Dataset entries

★ ★ ★

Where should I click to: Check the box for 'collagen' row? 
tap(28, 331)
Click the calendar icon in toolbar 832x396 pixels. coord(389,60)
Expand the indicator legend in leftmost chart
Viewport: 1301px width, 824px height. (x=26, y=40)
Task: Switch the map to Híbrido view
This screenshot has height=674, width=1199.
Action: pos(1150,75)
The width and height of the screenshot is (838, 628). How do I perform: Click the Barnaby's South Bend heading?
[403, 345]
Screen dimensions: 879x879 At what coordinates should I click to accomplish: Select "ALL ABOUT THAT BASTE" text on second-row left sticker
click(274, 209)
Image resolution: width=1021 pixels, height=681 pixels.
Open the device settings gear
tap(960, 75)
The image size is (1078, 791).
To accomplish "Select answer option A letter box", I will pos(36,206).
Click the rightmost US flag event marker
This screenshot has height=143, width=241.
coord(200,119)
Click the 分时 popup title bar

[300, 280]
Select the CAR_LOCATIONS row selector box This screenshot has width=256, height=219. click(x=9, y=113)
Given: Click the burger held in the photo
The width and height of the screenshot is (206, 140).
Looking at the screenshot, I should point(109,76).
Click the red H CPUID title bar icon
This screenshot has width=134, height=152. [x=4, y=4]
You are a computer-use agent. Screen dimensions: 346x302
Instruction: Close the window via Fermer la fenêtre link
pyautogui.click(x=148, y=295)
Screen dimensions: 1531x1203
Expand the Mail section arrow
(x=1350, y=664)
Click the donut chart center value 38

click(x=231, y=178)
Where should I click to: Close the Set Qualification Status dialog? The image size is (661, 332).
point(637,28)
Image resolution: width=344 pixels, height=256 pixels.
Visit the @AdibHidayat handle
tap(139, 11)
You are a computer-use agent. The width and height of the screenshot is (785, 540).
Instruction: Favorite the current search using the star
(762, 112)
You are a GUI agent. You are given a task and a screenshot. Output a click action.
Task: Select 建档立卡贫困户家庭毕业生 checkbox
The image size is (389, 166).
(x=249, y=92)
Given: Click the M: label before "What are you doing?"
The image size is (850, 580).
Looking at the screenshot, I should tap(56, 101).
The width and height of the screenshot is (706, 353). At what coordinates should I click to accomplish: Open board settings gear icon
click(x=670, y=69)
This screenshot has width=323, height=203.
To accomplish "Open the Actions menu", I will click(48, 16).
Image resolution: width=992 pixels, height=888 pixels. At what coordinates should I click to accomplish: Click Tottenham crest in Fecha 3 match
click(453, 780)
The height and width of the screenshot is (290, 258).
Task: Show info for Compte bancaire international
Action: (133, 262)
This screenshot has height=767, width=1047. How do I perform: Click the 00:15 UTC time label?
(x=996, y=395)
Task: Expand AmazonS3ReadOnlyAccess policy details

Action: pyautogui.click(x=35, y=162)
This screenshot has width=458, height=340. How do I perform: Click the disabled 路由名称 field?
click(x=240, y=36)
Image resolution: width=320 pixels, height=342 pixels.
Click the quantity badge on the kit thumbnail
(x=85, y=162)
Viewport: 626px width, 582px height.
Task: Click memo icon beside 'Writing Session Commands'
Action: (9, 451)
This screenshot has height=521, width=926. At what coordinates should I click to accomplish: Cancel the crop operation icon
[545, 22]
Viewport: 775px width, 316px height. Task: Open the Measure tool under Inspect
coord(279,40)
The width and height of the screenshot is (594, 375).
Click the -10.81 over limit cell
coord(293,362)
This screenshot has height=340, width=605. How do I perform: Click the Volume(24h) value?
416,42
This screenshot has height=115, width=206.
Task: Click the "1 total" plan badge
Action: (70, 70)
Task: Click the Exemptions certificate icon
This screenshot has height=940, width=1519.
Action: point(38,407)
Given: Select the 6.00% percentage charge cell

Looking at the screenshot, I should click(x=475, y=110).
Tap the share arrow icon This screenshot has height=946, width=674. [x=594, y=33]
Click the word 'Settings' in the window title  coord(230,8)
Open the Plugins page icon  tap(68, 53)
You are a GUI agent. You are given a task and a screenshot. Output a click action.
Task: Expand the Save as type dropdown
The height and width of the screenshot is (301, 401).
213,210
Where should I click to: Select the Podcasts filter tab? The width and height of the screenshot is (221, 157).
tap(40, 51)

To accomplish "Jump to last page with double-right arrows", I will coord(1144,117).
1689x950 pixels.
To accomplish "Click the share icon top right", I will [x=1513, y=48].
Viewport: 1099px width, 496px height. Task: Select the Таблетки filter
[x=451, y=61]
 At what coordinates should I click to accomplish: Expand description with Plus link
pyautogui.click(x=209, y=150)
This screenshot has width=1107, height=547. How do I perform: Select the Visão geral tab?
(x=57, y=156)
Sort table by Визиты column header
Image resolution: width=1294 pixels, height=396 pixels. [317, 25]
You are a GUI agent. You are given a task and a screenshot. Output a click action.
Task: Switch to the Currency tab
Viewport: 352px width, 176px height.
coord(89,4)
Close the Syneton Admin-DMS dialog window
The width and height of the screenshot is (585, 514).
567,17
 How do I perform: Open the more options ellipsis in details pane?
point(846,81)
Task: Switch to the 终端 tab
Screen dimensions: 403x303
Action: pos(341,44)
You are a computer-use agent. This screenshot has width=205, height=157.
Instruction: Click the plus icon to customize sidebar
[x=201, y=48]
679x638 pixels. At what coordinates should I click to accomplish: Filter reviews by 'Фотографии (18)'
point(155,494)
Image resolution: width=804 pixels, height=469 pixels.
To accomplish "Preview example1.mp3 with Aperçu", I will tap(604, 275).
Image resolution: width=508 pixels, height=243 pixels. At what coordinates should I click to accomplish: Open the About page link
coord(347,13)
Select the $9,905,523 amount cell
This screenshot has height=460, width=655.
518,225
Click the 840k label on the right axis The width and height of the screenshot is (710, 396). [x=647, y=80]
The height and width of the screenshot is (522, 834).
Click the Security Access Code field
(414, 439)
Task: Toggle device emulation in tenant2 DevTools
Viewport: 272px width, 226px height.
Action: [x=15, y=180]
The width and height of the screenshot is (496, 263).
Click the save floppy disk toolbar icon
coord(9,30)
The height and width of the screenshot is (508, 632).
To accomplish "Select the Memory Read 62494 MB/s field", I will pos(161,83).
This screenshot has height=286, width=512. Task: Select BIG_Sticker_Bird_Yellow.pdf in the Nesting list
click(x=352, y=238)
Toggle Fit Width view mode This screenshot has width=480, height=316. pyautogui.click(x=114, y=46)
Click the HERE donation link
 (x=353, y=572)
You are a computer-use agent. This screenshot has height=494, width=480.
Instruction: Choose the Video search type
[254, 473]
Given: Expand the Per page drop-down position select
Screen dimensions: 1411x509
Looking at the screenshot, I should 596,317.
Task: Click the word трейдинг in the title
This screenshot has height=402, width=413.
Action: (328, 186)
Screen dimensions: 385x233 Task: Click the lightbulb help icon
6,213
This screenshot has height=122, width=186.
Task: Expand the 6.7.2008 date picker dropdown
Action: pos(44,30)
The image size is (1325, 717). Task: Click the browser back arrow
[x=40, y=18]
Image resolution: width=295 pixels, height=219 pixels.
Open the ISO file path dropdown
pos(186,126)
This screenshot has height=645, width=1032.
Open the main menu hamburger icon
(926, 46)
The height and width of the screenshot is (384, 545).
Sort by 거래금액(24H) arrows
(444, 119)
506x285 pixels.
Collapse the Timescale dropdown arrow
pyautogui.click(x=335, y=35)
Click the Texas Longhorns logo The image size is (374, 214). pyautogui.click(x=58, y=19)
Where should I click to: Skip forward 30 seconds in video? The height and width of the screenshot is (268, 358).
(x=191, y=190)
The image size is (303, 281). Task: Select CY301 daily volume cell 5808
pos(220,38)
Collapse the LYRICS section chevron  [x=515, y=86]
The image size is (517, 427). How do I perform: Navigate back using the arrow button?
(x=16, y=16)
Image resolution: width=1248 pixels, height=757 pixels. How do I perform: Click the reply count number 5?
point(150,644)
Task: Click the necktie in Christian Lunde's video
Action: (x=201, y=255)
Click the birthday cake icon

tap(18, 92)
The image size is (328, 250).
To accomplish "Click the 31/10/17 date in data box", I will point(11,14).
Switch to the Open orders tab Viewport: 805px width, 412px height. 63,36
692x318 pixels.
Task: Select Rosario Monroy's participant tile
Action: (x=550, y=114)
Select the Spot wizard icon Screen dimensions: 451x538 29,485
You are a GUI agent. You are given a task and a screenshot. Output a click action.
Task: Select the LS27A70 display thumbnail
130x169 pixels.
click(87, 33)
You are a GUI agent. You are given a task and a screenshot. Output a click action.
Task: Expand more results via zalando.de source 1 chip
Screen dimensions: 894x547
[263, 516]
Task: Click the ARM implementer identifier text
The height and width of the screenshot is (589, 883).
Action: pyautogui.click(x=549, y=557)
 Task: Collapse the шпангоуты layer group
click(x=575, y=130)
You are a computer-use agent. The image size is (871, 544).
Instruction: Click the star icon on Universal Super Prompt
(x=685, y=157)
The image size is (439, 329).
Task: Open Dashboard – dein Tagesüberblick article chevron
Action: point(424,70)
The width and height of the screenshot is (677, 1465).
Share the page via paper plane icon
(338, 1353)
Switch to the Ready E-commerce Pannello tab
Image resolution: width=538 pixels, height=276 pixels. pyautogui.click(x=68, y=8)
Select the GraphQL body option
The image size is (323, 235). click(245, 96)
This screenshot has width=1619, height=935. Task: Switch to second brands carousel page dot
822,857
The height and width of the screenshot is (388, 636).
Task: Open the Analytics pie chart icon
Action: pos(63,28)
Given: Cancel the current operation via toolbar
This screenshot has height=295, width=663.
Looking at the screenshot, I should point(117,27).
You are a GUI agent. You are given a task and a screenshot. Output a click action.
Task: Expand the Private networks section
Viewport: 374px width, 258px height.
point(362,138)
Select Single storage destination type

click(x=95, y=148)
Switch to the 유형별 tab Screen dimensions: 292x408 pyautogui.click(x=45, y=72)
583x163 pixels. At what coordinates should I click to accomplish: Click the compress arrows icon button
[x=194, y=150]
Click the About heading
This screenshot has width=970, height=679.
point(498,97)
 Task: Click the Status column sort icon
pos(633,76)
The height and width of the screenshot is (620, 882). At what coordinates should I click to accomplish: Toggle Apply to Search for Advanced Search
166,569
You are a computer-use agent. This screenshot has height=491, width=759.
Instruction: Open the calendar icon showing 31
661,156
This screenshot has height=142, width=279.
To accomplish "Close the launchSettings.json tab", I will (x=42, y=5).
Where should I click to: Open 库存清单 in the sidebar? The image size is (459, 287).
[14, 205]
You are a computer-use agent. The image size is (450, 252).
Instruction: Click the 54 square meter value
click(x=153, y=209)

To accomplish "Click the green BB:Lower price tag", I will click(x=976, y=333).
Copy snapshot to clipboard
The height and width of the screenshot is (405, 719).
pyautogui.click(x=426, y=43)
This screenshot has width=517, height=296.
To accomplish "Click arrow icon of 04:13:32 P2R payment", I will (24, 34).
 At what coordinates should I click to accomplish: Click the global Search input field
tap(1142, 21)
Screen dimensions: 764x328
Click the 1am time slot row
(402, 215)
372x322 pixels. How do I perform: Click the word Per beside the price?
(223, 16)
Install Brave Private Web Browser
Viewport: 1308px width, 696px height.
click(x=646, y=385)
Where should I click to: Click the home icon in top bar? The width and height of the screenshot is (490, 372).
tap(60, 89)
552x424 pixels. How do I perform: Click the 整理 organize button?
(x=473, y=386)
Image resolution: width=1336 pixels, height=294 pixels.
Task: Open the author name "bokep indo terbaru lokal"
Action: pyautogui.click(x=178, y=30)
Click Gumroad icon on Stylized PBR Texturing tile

★ ★ ★

EXERCISE OBJECTIVE
Starting at the line that has "Image resolution: width=344" in the records above, restate word for word every line until the one that has "Image resolution: width=320", and include that one as well.

RESPONSE TO THE EXERCISE
Image resolution: width=344 pixels, height=256 pixels.
Visit the @AdibHidayat handle
tap(139, 11)
You are a computer-use agent. The width and height of the screenshot is (785, 540).
Instruction: Favorite the current search using the star
(762, 112)
You are a GUI agent. You are given a task and a screenshot. Output a click action.
Task: Select 建档立卡贫困户家庭毕业生 checkbox
The image size is (389, 166).
(x=249, y=92)
Given: Click the M: label before "What are you doing?"
The image size is (850, 580).
Looking at the screenshot, I should tap(56, 101).
The width and height of the screenshot is (706, 353). At what coordinates should I click to accomplish: Open board settings gear icon
click(x=670, y=69)
This screenshot has width=323, height=203.
To accomplish "Open the Actions menu", I will click(48, 16).
Image resolution: width=992 pixels, height=888 pixels. At what coordinates should I click to accomplish: Click Tottenham crest in Fecha 3 match
click(453, 780)
The height and width of the screenshot is (290, 258).
Task: Show info for Compte bancaire international
Action: (133, 262)
This screenshot has height=767, width=1047. How do I perform: Click the 00:15 UTC time label?
(x=996, y=395)
Task: Expand AmazonS3ReadOnlyAccess policy details

Action: pyautogui.click(x=35, y=162)
This screenshot has width=458, height=340. How do I perform: Click the disabled 路由名称 field?
click(x=240, y=36)
Image resolution: width=320 pixels, height=342 pixels.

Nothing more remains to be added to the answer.